Меня усадили в полукруге между каким-то кавалером посольства, который глядел на весь мир с вышины своей накрахмаленной косынки, и незнакомым офицером, от которого еще благоухало браиловскою гюлябсу[106]. Первый надувал остроумием мыльные пузыри, другой заклинался гуриями не хуже любого ренегата, прочие гости занимались умножением нуля, то есть переливали из пустого в порожнее. Самый важный спор шел о лучшем средстве чистить зубы после обеда. После неизбежных переспросов я притаился в креслах и дал полный разгул глазам и мечтам своим. Ты, не добиваясь патента на пророчество, угадаешь, к какому полюсу влекся компас мой, – это была она – истинный полюс, охваченный полярным кругом светской холодной суеты. И что такое были все эти собеседники, как не льдины: блестящие, но безжизненные, носимые ветром моды вместо своей воли и порой зеленеющие чахлыми порослями, какие видел Парри в Баффиновом заливе[107]; и этр-то называют они цветами общества!
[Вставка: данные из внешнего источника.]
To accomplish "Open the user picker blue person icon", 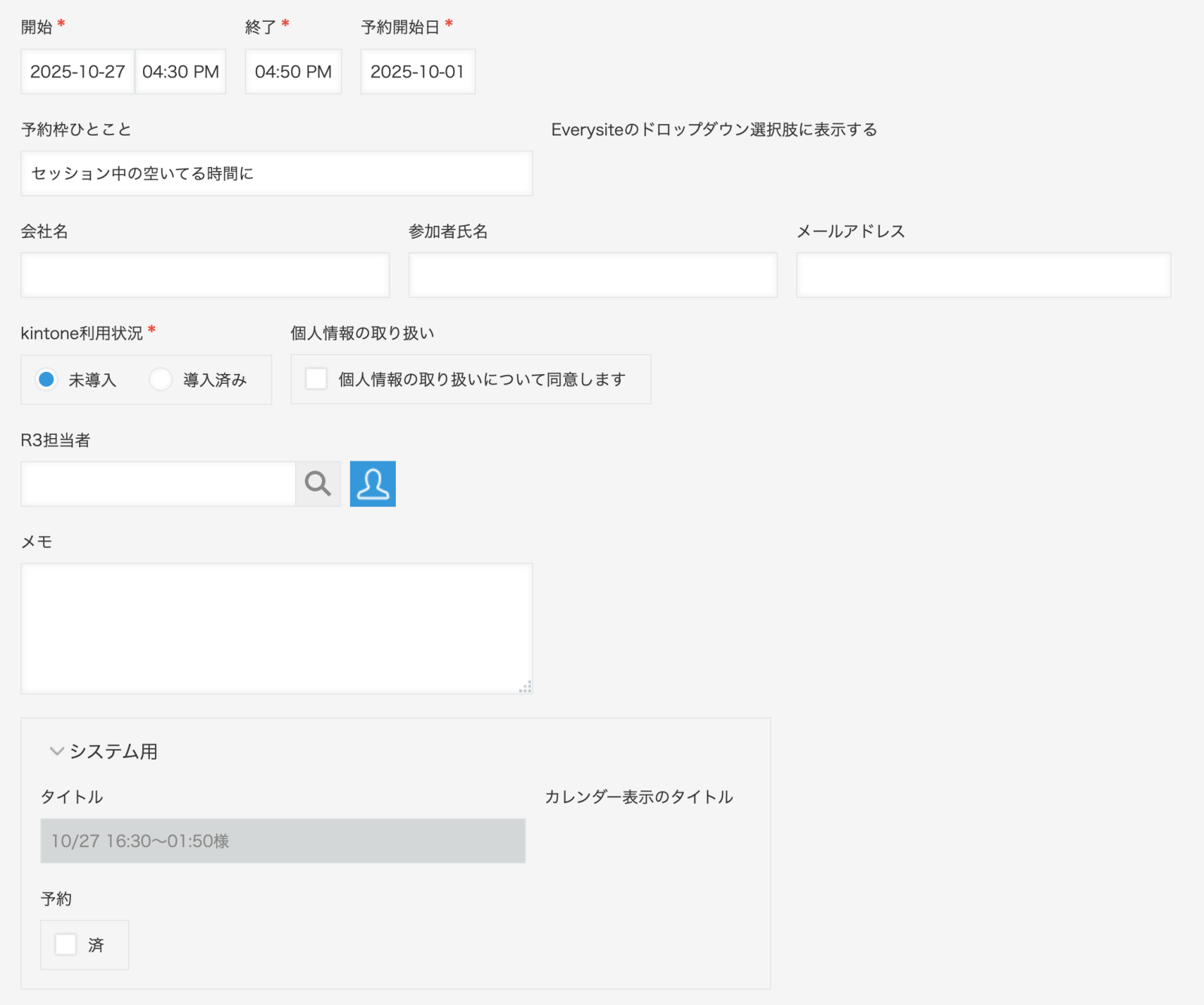I will tap(372, 484).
Но возвратимся к ней, еще к ней, опять к ней! Я пил долгими глотками сладкий яд ее взоров, – мне было так хорошо! Она шутила – я отвечал тем же… Откуда что бралося! Недаром говорят, что любовь и сводит с ума и дает ум. Когда я говорил с нею, застенчивость покидала меня; зато едва другая дама обращала ко мне слово, я краснел, я бледнел, я вертелся на стуле, будто он набит был иголками, и бедная шляпа моя чуть не пищала в руках. Ты знаешь, что я могу лепетать по-французски не хуже дымчатого попугая; но знаешь и то, что, из упрямства ли или от народной гордости, не люблю менять родного языка на чужеземный. Вот, сударь, волей и неволей господа, удостоивавшие меня своим разговором, слыша твердо произнесенный отзыв: «Я не говорю по-французски», принуждены были изъясняться со мною по-русски, и признаюсь, я не раз жалел, что не взял с собою переводчика. Охотнее всех и, к удивлению моему, чище всех говорила по-русски княгиня, – это делает честь Москве, это приводило меня в восхищение. Рад ты или не рад, а меня берет искушенье послать к тебе кусочек нашего разговора, хоть я очень знаю, что разговор, как вафли, хорош только прямо с огня и в летучей пене шампанского.